Clebopride ranked first for efficacy, followed by domperidone, and no other drug was superior to placebo for improving symptoms of gastroparesis, according to a recent meta-analysis.

Only two drugs, the dopamine antagonists clebopride and domperidone, were more efficacious than placebo for treating gastroparesis symptoms, a systematic review and network meta-analysis found.

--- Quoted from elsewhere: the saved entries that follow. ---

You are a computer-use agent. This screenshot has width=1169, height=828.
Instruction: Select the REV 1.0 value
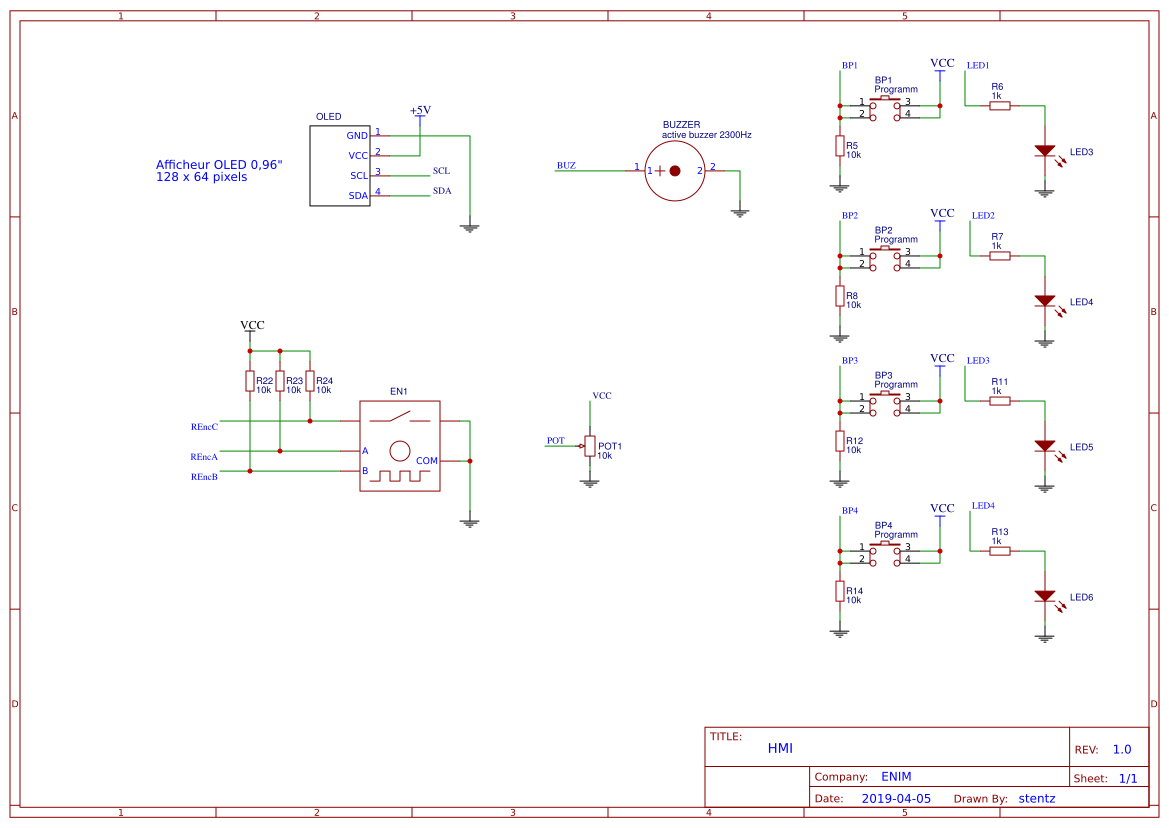(x=1122, y=750)
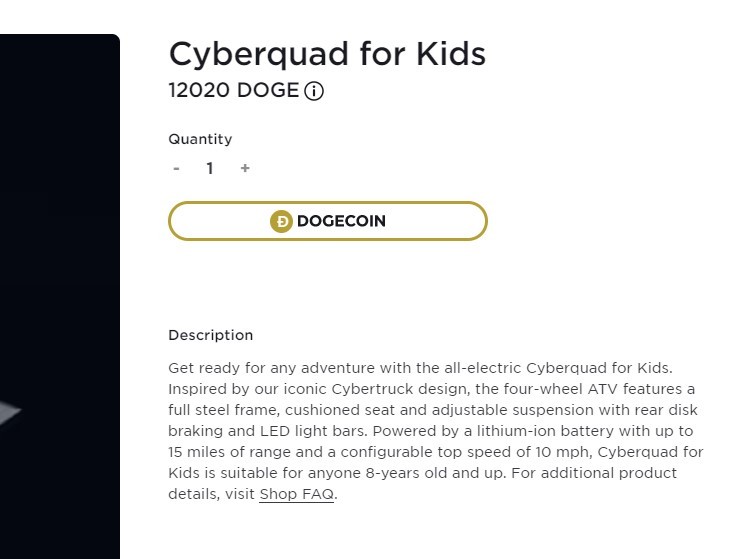
Task: Decrease quantity with the minus button
Action: (176, 168)
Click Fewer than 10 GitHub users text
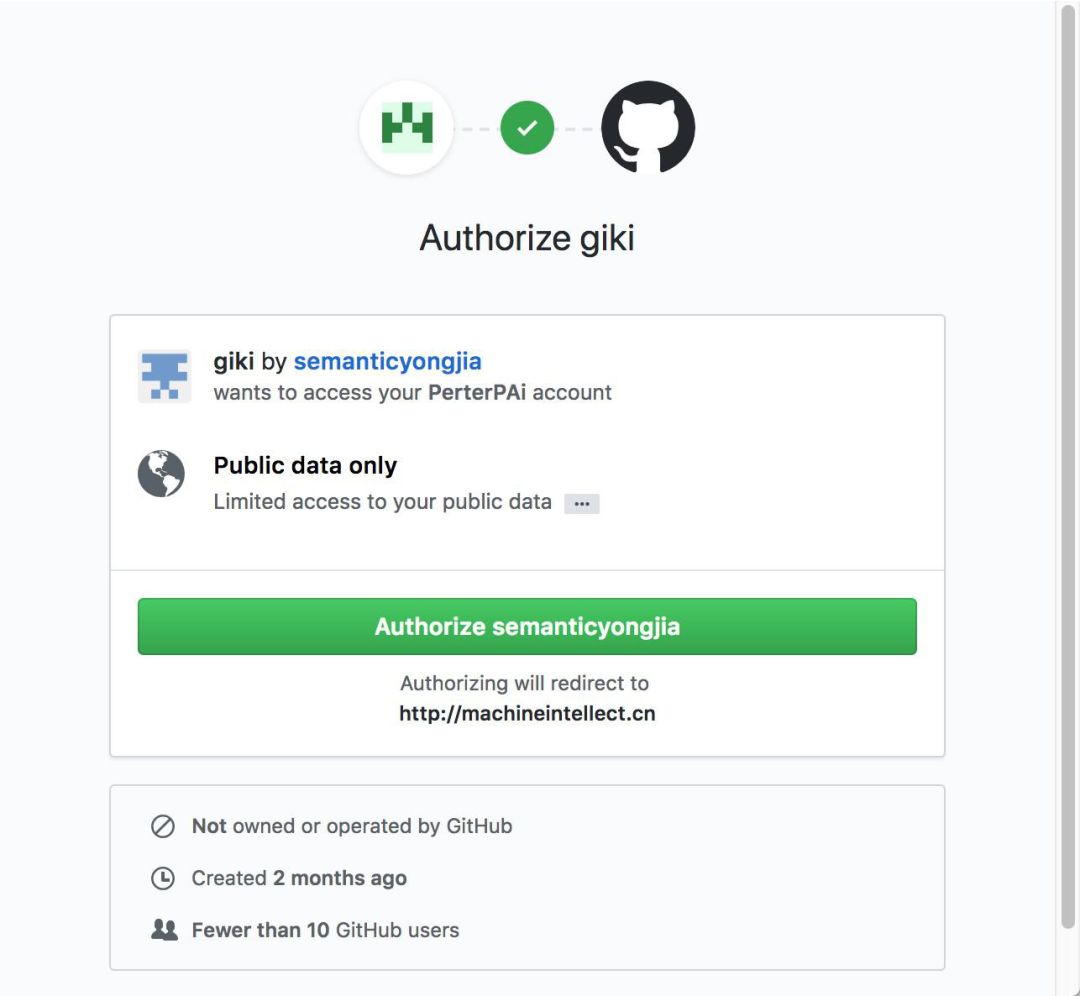Viewport: 1080px width, 996px height. [325, 930]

Researchers conducted a meta-analysis of randomized controlled trials (RCTs) through September 2022 to assess the efficacy of medications on global symptoms of gastroparesis and individual symptoms including nausea, vomiting, abdominal pain, bloating, or fullness, as well as safety according to total adverse events and adverse events leading to study withdrawal. They gathered 29 RCTs involving 3,772 patients. Results were published Dec. 26, 2022, by Gastroenterology.

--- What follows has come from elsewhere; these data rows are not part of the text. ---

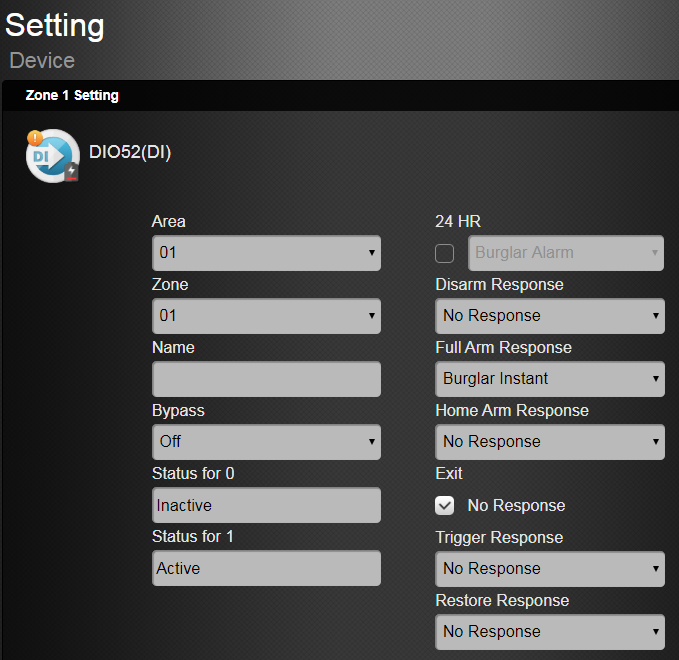Change the Full Arm Response selection
679x660 pixels.
[550, 379]
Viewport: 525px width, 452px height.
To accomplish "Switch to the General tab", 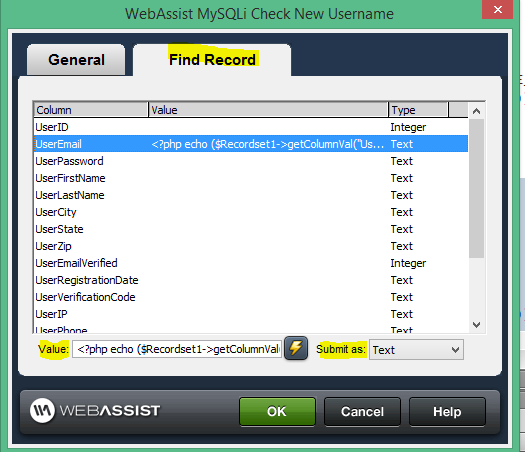I will (x=76, y=60).
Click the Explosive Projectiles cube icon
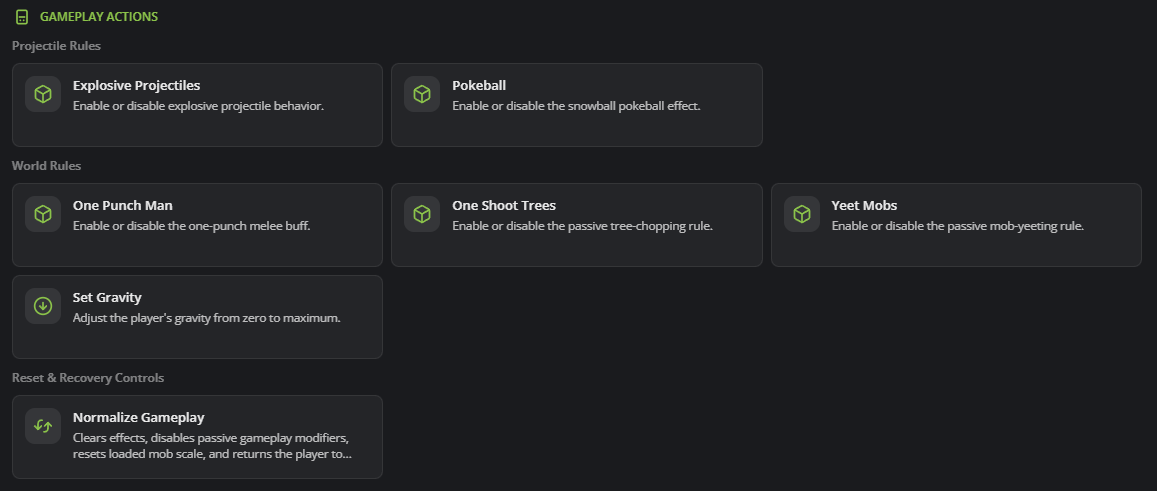This screenshot has height=491, width=1157. click(43, 95)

To guide clinicians in prescribing the most efficacious therapy, researchers ranked medications by P-score. Based on global symptoms, clebopride ranked first for efficacy (relative risk [RR], 0.30 [95% CI, 0.16 to 0.57]; P-score, 0.99), followed by domperidone (RR, 0.69 [95% CI, 0.48 to 0.98]; P-score, 0.76). No other drug was superior to placebo. When comparing drug classes collectively, only two were efficacious: oral dopamine antagonists (RR, 0.58 [95% CI, 0.44 to 0.77]; P-score, 0.96) and tachykinin-1 antagonists (RR, 0.69 [95% CI, 0.52 to 0.93]; P-score, 0.83). None of the other drug classes was superior to placebo.

Nine RCTs involving 1,559 patients showed the drugs' failure to improve nausea. Oral metoclopramide, a prokinetic antiemetic, ranked the highest, based on one small trial, but the confidence interval reached 1.00 (RR, 0.46 [95% CI, 0.21 to 1.00]; P-score, 0.95). That trial also led metoclopramide to be the highest-ranked medication for treating fullness (RR, 0.67 [95% CI, 0.35 to 1.28]; P-score, 0.86) and bloating (RR, 0.53 [95% CI, 0.30 to 0.93]; P-score, 0.97), although the confidence interval crossed 1.00 for the former symptom. Only prucalopride, a serotonin receptor agonist, was more likely to be associated with adverse events than placebo.

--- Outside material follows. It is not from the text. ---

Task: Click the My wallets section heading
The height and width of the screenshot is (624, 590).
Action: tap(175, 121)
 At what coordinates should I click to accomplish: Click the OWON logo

Despite recently updated guidelines for gastroparesis management, the condition remains a challenging one to diagnose and treat, the study authors said. “[The results] should be a cause for concern among patients, physicians, pharmaceutical companies, and regulatory agencies,” they wrote. “Given the fact that there has been a large expansion in novel therapies for other gastrointestinal conditions, such as inflammatory bowel disease, which are highly profitable for industry, developing new drugs for a condition like gastroparesis may be viewed as a high-risk strategy. Nevertheless, there is a clear unmet need for efficacious therapies for patients with gastroparesis.”